## BEGIN Given passage
Collection of the latest, greatest, deep learning optimizers (for Pytorch) - CNN, NLP suitable
Current top performers = Ranger with Gradient Centralization is the leader (April 11/2020) this is only on initial testing.
Updates - AdaHessian, the first 'it really works and works really well' second order optimizer added:
August 2020 - I tested AdaHessian last month on work datasets and it performed extremely well. It's like training with a guided missile compared to most other optimizers. The big caveat is you will need about 2x the normal GPU memory to run it vs running with a 'first order' optimizer. I am trying to get a Titan GPU with 24GB GPU memory just for this purpose atm.
new version of Ranger with highest accuracy to date for all optimizers tested:
April 11 - New version of Ranger released (20.4.11), highest score for accuracy to date.
Ranger has been upgraded to use Gradient Centralization. See: https://arxiv.org/abs/2004.01461 and github: https://github.com/Yonghongwei/Gradient-Centralization
It will now use GC by default, and run it for both conv layers and fc layers. You can turn it on or off with "use_gc" at init to test out the difference on your datasets.
(image from gc github).
The summary of gradient centralization: "GC can be viewed as a projected gradient descent method with a constrained loss function. The Lipschitzness of the constrained loss function and its gradient is better so that the training process becomes more efficient and stable."
## END Given passage
What the task requires » Extend the PyTorch optimizer write-up, picking up right after its final sentence. None of the lines have any connection to the PyTorch optimizer write-up.
## BEGIN Data
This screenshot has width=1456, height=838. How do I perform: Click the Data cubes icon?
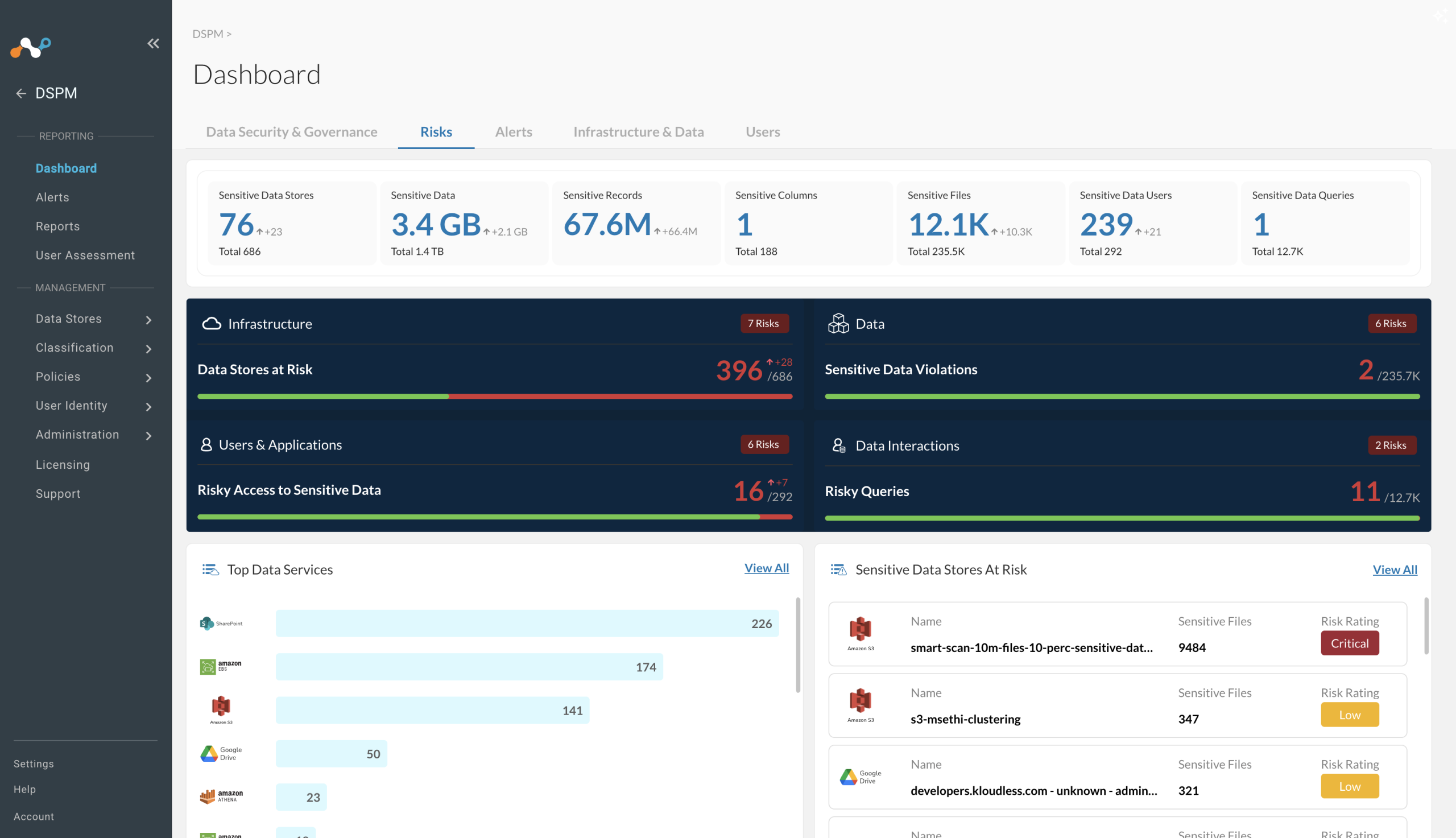click(838, 324)
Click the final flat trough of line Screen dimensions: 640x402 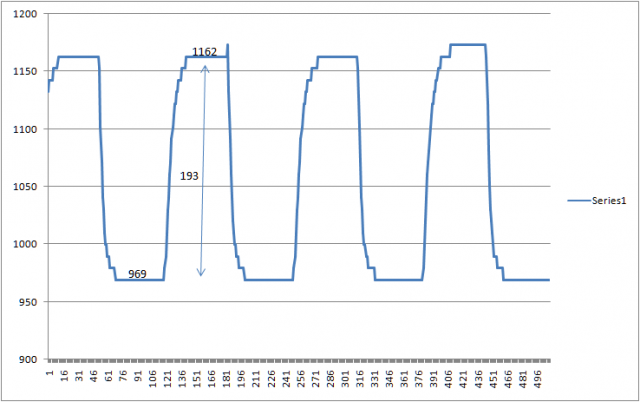click(526, 280)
## END Data
Expected answer »
Note - for optimal accuracy, make sure you use run with a flat lr for some time and then cosine descent the lr (72% - 28% descent), or if you don't have an lr framework... very comparable results by running at one rate for 75%, then stop and decrease lr, and run remaining 28%.
Ranger will print settings at first init so you can confirm optimization is set the way you want it:
Future work: MARTHE, HyperAdam and other optimizers will be tested and posted if they look good.
12/27 - added DiffGrad, and unofficial version 1 support (coded from the paper).
12/28 - added Diff_RGrad = diffGrad + Rectified Adam to start off....seems to work quite well.
Medium article (summary and FastAI example usage): https://medium.com/@lessw/meet-diffgrad-new-deep-learning-optimizer-that-solves-adams-overshoot-issue-ec63e28e01b2
Official diffGrad paper: https://arxiv.org/abs/1909.11015v2
12/31 - AdaMod and DiffMod added. Initial SLS files added (but more work needed).
In Progress:
A - Parabolic Approximation Line Search: https://arxiv.org/abs/1903.11991v2
B - Stochastic Line Search (SLS): pending (needs param group support)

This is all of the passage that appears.